When Janusz does up his coat and opens the door, a blast of wind nearly knocks Aurek over.
‘A button,’ Janusz says. ‘Fancy that. I’d forgotten. You were always putting things in your mouth when you were a baby.’
Janusz stares out at the day steadily, like a horse that has suddenly lifted its head in a field and looked into the distance. Aurek shuffles closer. He stands behind Janusz’s legs and peers at the fluttering snowflakes outside, at the houses on the other side of the road, their grey windows, the frozen milk bottles on the doorsteps. He touches Janusz’s hand. Perhaps the enemy will try to hug him today? If he does, Aurek will let him.
‘Would you like to make a snowman when I get back from work?’ says Janusz, looking down at him.
‘Now?’
‘No. Not now. After work. Men have to work, you know. You will too, one day.’ Janusz pulls his hat tight over his ears and rubs his hands together. ‘Shut the door behind me,’ he says, and then he is g
one, marching away with his shoulders hunched against the cold.
‘Hurry back,’ whispers Aurek.
He goes upstairs, climbing into bed beside his mother, who looks like she is sleeping, her eyes shut, hair across her face.
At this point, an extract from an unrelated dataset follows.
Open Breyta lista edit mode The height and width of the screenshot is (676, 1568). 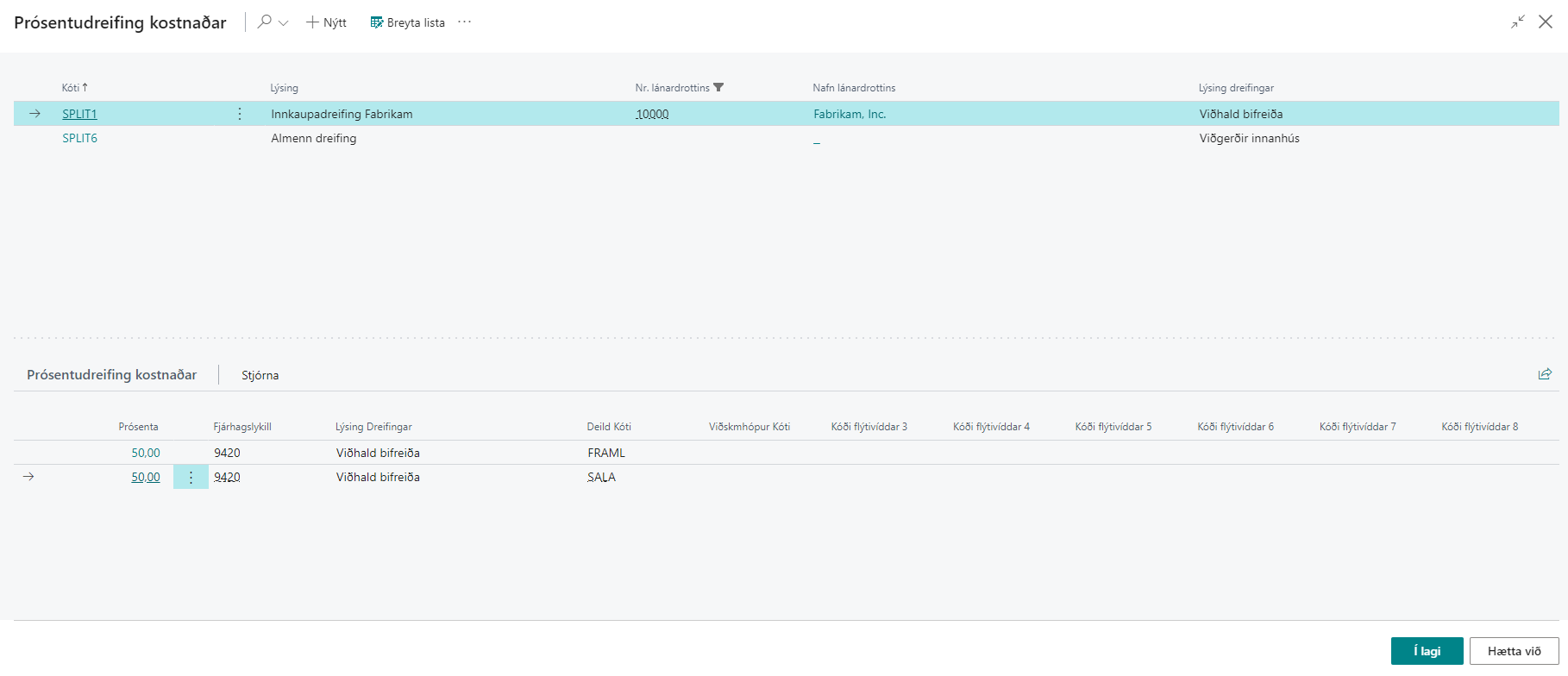pos(407,22)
‘Am I going to have a brother?’
Silvana opens her eyes. ‘What?’
‘A baby?’
‘No,’ she says, slipping an arm around him. ‘You’re everything we need.’
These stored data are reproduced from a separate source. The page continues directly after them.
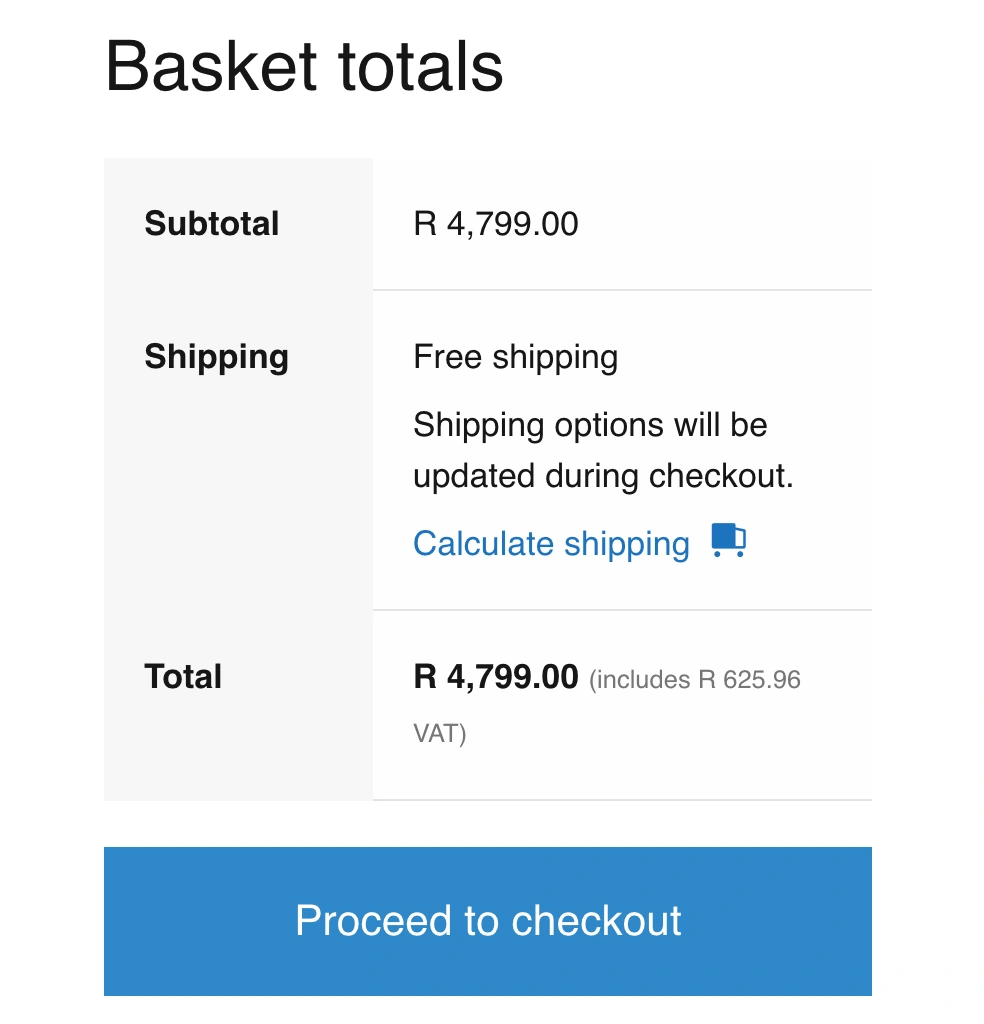Click the subtotal amount R 4,799.00
The height and width of the screenshot is (1024, 984).
(495, 223)
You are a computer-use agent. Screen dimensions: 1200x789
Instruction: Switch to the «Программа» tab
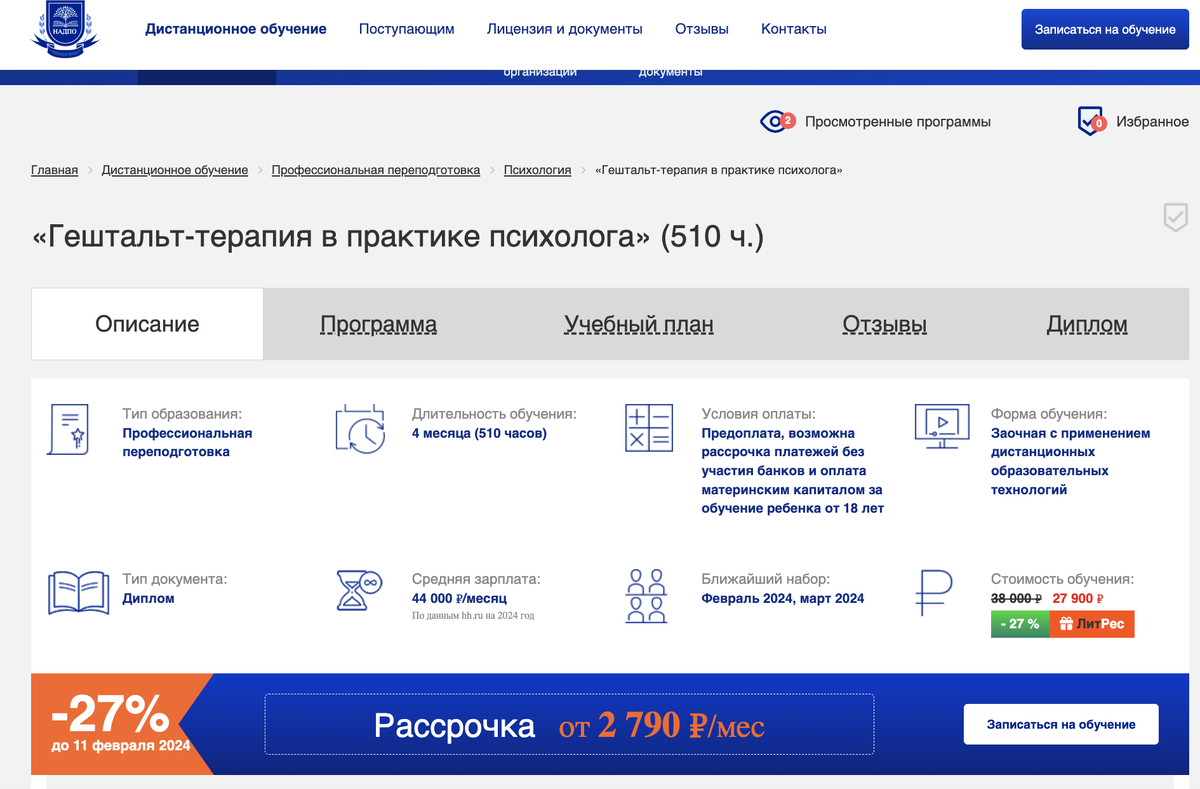378,324
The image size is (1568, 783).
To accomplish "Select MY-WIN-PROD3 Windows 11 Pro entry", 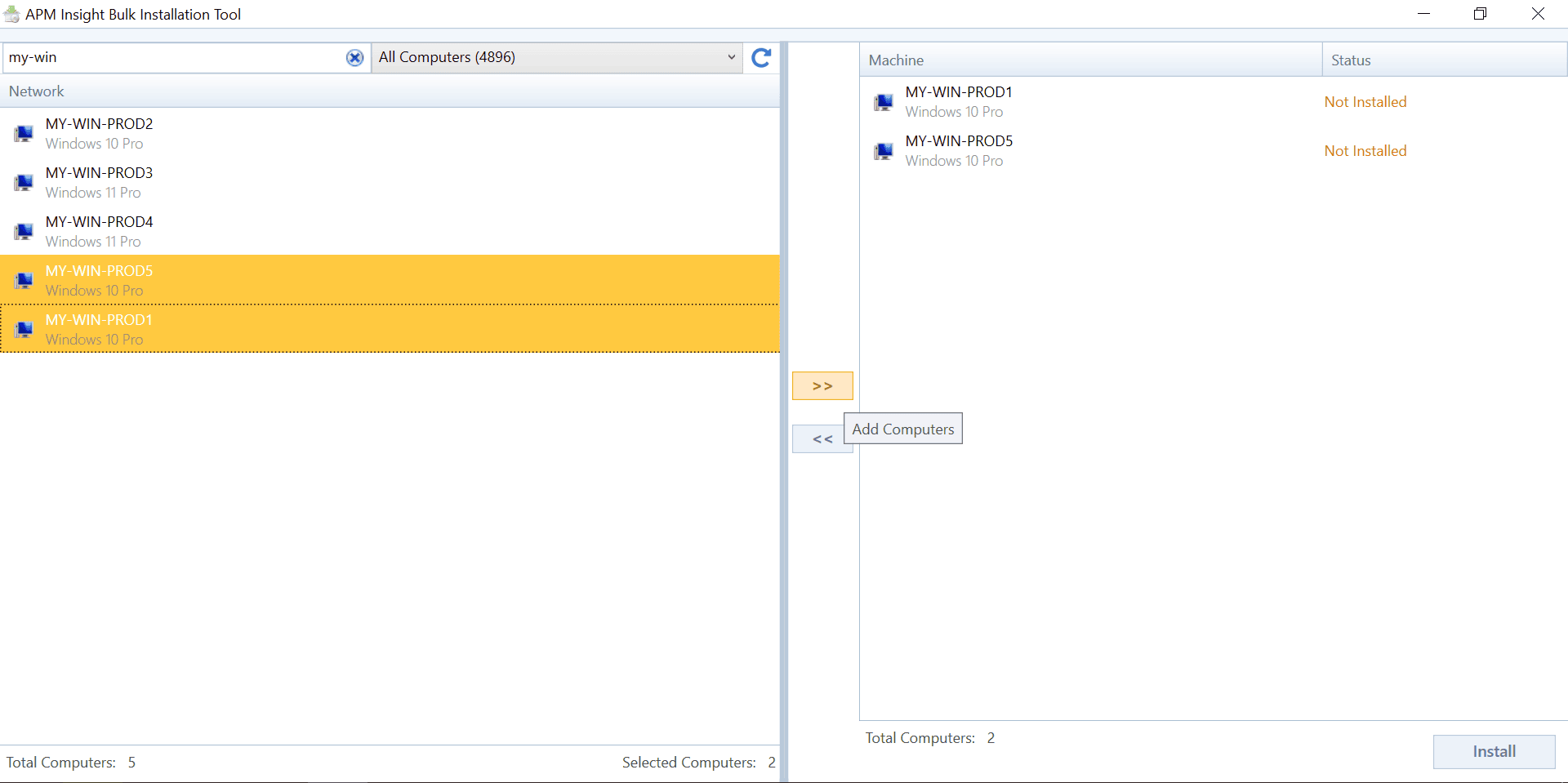I will click(x=390, y=182).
Aurek curls up beside her and feels glad. She’s right. They don’t need a baby.
Poland
Silvana
It began to rain and the camp turned muddy underfoot. Silvana had almost forgotten the war. Here it was as though they were far from everything, in another world. They lifted their beds higher off the ground, making pallets out of branches and fallen trees, but everything was soaked through and there was no way of drying anything.
The old man stopped getting out of his blankets, staying wrapped up in his own mess day and night. His wife let Gregor take his share of the food. Gregor sat chewing on dry bread while the old woman fussed over him, picking nits from his hair, smiling like an indulgent mother. Elsa and Lottie watched her, and Silvana saw the jealousy in their eyes. The old man stared at the canopy of branches above his head. Maybe he never saw the sky at all. Maybe he wasn’t looking that far.
Silvana took to wandering during the day, walking miles with Aurek on her back. Some nights she couldn’t bear the thought of Gregor so she stayed away from the camp at night too, taking her rabbit skins and making bracken beds for her and the boy. One morning she came back to find the old man staring harder than ever at the sky. The old woman was crying.
‘Is he dead?’ Silvana asked.
‘What?’ Sad-faced Lottie looked up. ‘Him? God, no. He’s not dead.’